No-one here is a die hard GRP enthusiast. We just don't swallow the BS fed to us by die hard steel enthusiasts who try to justify the indentured servitude that characterises owning a steel boat when all they really do is sail to places GRP can handle easily and far better from a maintenance point of view.

When you next sail to the Antarctic or wherever for a cruise, I expect it will be in a steel yacht. Likewise, if I decide go to a cold miserably remote godforsaken place, I expect I would choose something other than GRP. But guess what, I don't plan on any such journey so I don't need the pain that comes with owning a steel boat simply to appease the likes of BS and his acolytes.
 
and his acolytes.
He has any on here?

so I don't need the pain that comes with owning a steel boat

As mentioned on here many times, you should add "that was badly designed and built in the first place" to that ;)

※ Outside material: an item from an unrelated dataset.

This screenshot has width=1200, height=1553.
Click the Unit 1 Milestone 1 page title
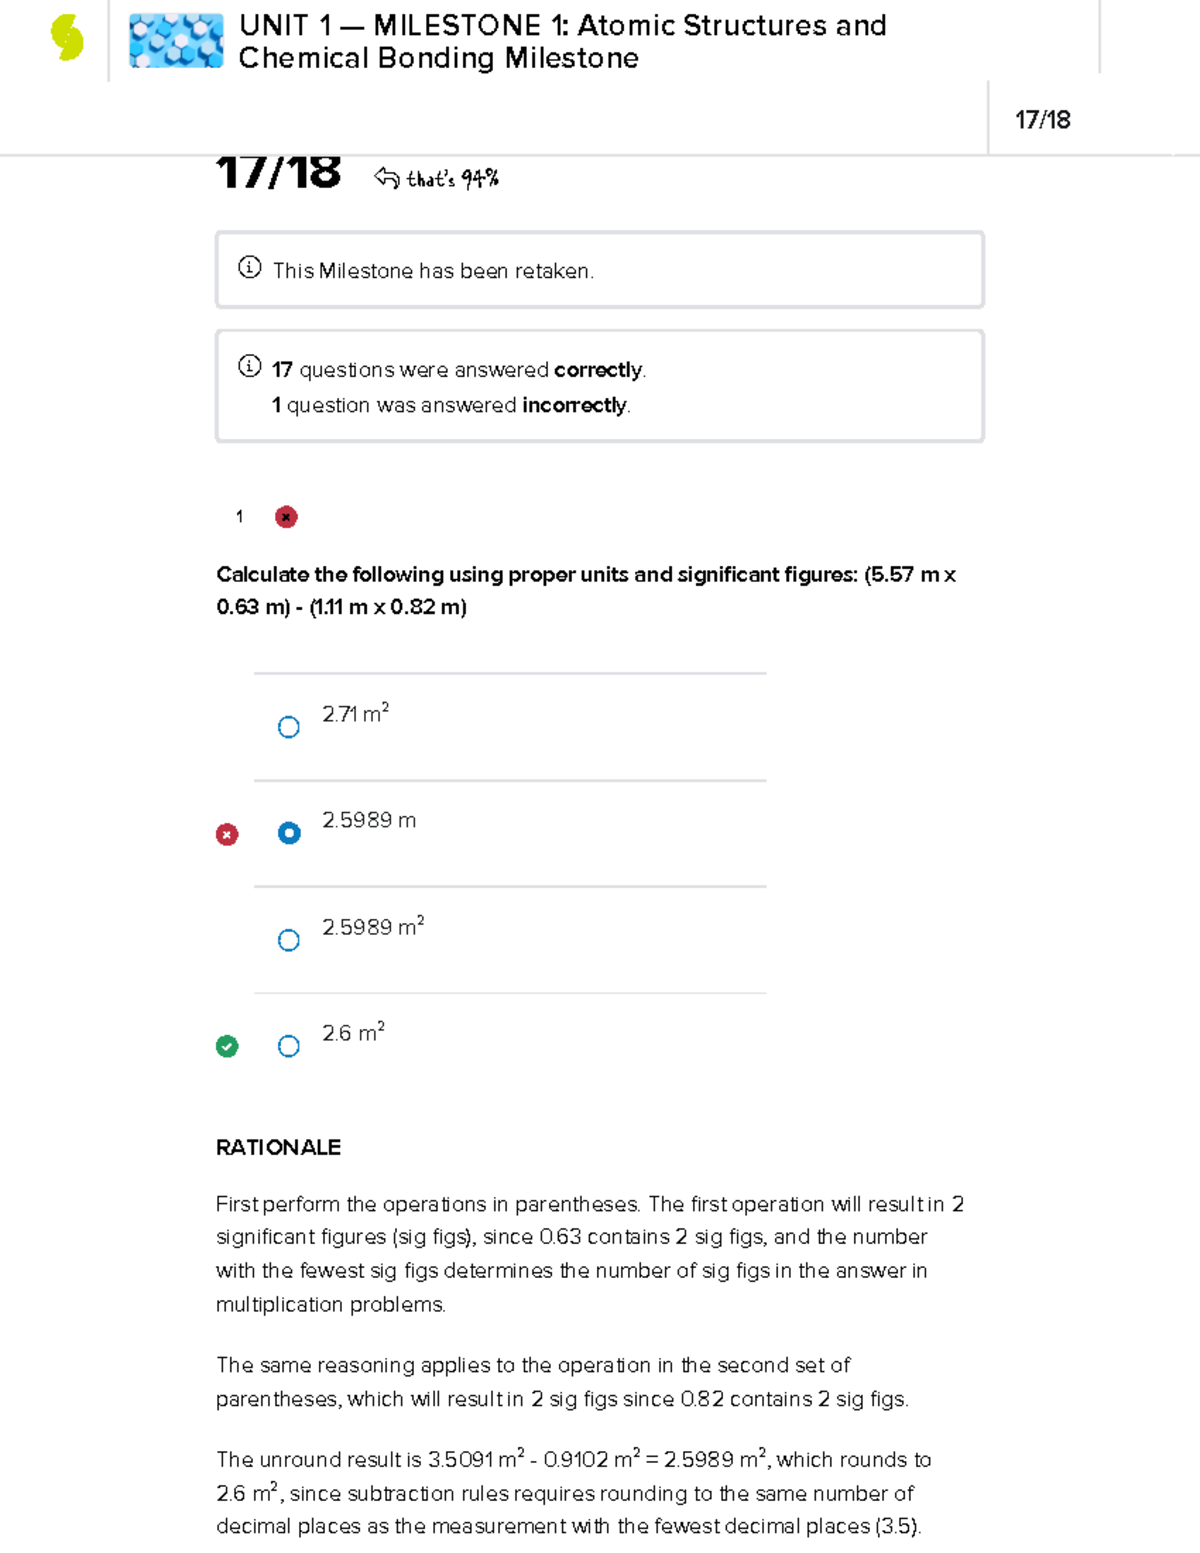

If you're not planning to get among to few adventurous going far and wide polar or tropical then seems little point going well built steel anyway.
 
He has any on here?



As mentioned on here many times, you should add "that was badly designed and built in the first place" to that ;)

If you're not planning to get among to few adventurous going far and wide polar or tropical then seems little point going well built steel anyway.

Perhaps not to be described as acolytes, but several steel boat owners do support many of his views, which, are bang on.

It is such a shame about the scorn he spouts for others who have a different experience of boating.

It would be a sad world if we all aspired to the same things.